Anthropology graduate student wins prestigious Paper Prize

Sarah Bakker, graduate student in anthropology, delivers her paper on the Syriac Orthodox Christian community in the Netherlands, refugees from the Middle East.

Sarah Bakker, a graduate student in anthropology, is the first UC Santa Cruz student to win the prestigious Paper Prize from the Society for the Anthropology of Europe.

The prize was presented at the American Anthropological Association's annual meeting in New Orleans. Bakker was awarded the opportunity to present a research paper and have it reviewed by scholars in her field.

Bakker is a Ph.D. candidate studying the Syriac Orthodox Christian community in the Netherlands, refugees from the Middle East who have fled violent conflict in their native countries.  The community numbers between 10,000 to15,000. Its members have moved to the Netherlands since the 1960s from Turkey, Syria, Lebanon, Iraq, and Iran. They speak a dialect of Aramaic.

They face debates on secularism and tradition. "I'm looking at how they try to craft a sense of communal identity in the Netherlands," said Bakker who returned last November from a year of field work. "It is difficult for this community to be a coherent group."

Bakker, whose heritage is Dutch and American, grew up in the Netherlands, Alaska, and Seattle. She enrolled at UC Santa Cruz in the fall of 2006 and previously earned her bachelor's degree in classical studies and English at Kings College, London.

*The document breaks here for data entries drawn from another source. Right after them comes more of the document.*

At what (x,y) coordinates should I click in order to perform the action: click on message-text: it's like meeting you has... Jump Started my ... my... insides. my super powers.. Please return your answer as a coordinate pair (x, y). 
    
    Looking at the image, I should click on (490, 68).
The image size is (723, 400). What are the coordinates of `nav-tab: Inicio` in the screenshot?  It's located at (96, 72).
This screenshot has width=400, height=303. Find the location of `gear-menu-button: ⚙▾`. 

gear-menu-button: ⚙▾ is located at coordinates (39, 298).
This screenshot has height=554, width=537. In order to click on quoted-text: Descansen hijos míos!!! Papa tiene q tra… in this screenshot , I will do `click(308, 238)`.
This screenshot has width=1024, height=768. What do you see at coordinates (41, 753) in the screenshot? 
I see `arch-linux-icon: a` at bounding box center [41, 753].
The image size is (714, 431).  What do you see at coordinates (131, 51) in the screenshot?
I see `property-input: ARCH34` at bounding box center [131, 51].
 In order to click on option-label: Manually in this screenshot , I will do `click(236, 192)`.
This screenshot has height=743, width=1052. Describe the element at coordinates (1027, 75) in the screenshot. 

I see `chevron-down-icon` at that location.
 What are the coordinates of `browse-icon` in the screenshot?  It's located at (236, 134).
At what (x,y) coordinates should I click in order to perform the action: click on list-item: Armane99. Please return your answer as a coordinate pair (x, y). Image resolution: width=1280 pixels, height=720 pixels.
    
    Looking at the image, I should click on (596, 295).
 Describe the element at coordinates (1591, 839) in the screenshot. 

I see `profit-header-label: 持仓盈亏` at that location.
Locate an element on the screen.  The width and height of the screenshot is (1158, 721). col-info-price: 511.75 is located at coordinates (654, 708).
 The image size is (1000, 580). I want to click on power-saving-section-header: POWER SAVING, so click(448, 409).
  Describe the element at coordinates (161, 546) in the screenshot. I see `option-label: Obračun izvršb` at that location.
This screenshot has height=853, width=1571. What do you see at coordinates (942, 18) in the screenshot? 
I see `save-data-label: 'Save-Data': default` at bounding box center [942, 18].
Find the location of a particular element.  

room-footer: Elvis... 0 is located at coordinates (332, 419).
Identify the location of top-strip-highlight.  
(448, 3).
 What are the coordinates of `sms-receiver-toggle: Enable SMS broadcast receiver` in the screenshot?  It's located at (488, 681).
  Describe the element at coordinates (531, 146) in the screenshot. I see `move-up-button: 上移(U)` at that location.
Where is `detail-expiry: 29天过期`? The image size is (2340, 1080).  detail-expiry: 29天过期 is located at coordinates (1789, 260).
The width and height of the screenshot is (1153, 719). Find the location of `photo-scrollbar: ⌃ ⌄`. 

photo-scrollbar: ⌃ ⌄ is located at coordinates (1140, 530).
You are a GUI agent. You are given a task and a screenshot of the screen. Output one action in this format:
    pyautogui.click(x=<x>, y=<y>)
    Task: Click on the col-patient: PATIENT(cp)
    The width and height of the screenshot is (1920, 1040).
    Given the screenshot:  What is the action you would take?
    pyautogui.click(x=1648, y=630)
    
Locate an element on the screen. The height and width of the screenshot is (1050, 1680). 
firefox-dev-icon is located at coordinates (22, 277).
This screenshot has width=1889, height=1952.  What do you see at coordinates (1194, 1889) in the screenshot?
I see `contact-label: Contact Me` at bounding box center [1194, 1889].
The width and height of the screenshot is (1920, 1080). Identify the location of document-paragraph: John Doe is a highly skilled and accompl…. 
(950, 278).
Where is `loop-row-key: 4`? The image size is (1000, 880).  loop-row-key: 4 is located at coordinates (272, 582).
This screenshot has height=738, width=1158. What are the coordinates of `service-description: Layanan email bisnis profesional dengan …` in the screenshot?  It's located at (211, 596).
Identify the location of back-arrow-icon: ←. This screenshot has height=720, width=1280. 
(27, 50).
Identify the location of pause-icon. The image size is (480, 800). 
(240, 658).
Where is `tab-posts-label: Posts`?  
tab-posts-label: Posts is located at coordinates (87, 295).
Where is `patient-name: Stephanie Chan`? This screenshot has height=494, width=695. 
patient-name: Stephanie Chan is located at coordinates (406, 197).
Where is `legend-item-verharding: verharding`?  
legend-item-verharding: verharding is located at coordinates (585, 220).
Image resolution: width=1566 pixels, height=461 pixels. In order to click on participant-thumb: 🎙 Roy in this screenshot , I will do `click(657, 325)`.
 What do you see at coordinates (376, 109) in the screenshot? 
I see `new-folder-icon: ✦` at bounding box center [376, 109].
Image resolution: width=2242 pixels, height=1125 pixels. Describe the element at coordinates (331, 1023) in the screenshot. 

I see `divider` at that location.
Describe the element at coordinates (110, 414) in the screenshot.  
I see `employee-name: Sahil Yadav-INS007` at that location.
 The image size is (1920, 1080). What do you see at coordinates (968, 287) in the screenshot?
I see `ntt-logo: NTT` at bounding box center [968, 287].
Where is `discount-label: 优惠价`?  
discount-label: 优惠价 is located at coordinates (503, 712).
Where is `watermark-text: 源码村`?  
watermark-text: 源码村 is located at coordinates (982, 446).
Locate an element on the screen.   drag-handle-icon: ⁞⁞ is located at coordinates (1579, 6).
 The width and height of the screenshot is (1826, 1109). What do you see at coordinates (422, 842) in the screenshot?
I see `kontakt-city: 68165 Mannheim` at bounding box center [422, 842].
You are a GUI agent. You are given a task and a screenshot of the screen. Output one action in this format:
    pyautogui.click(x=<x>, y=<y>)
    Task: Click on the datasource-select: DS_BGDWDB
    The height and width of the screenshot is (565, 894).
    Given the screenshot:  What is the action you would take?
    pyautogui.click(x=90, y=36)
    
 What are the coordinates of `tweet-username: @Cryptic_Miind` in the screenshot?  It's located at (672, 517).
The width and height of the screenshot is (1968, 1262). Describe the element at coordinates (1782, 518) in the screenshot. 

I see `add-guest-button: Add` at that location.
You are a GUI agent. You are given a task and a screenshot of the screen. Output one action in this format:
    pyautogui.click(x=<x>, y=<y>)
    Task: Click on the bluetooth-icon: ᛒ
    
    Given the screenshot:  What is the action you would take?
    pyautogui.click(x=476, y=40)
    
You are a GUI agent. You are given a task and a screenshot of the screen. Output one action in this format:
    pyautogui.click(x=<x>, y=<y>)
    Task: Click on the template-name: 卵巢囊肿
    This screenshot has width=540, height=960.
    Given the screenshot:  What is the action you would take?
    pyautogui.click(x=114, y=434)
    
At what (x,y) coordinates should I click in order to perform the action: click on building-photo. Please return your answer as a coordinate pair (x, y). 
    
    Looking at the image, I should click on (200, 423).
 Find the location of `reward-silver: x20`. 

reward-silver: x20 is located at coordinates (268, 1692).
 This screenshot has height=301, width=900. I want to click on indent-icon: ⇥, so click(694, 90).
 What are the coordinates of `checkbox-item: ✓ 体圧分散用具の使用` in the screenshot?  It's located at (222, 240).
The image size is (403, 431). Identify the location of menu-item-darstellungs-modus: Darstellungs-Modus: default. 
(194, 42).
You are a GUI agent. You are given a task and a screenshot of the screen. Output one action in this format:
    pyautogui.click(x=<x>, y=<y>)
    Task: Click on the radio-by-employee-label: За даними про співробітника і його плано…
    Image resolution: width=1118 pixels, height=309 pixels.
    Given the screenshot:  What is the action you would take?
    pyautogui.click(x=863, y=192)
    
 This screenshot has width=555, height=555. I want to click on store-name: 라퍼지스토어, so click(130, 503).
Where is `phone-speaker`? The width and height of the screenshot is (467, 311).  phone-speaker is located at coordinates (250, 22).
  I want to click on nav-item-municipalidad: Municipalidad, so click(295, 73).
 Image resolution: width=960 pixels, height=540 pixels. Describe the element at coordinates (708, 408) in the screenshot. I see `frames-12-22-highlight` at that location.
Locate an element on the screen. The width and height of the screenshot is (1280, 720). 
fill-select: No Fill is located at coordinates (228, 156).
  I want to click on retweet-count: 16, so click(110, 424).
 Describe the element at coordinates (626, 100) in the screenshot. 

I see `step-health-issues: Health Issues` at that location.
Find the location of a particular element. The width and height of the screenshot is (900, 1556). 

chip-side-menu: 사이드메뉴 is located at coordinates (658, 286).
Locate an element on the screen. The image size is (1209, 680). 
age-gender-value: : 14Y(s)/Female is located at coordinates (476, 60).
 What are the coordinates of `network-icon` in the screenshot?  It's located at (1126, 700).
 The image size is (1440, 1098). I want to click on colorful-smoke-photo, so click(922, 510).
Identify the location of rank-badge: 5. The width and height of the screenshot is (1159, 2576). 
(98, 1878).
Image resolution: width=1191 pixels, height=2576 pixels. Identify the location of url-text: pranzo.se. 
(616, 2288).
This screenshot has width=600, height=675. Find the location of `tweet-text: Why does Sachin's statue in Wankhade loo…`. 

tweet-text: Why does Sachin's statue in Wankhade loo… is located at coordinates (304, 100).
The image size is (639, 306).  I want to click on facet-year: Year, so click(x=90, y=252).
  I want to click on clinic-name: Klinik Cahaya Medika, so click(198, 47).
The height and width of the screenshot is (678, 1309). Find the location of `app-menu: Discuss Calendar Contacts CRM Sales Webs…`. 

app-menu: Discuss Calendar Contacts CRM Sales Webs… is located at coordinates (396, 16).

"I've always been interested in Christianity in its more unusual forms," she said. Her senior thesis at Kings College was on the early Christian church in the late Roman Empire.  "I had had an interdisciplinary interest, philosophy, theater, arts, a broad approach focused on ancient Christian history," she said.

She discovered anthropology after taking a class while working at the University of Washington several years ago. "I immediately felt at home, felt like I was an anthropologist all this time, " she said.

She selected UC Santa Cruz, where she works with Professor Melissa Caldwell, "because of the quality work of the faculty," she said.

"I feel shaped by Santa Cruz but not limited by it," she said. "It is so inspiring, really creative, innovative, and very nurturing to my work."

This quarter Bakker is teaching a class on the ethnography of Europe.

Caldwell said Bakker has won major grants in support of her research including the Social Science Research Council's International Dissertation Research Fellowship and the Wenner-Gren Foundation's Dissertation Research Fellowship for anthropological research.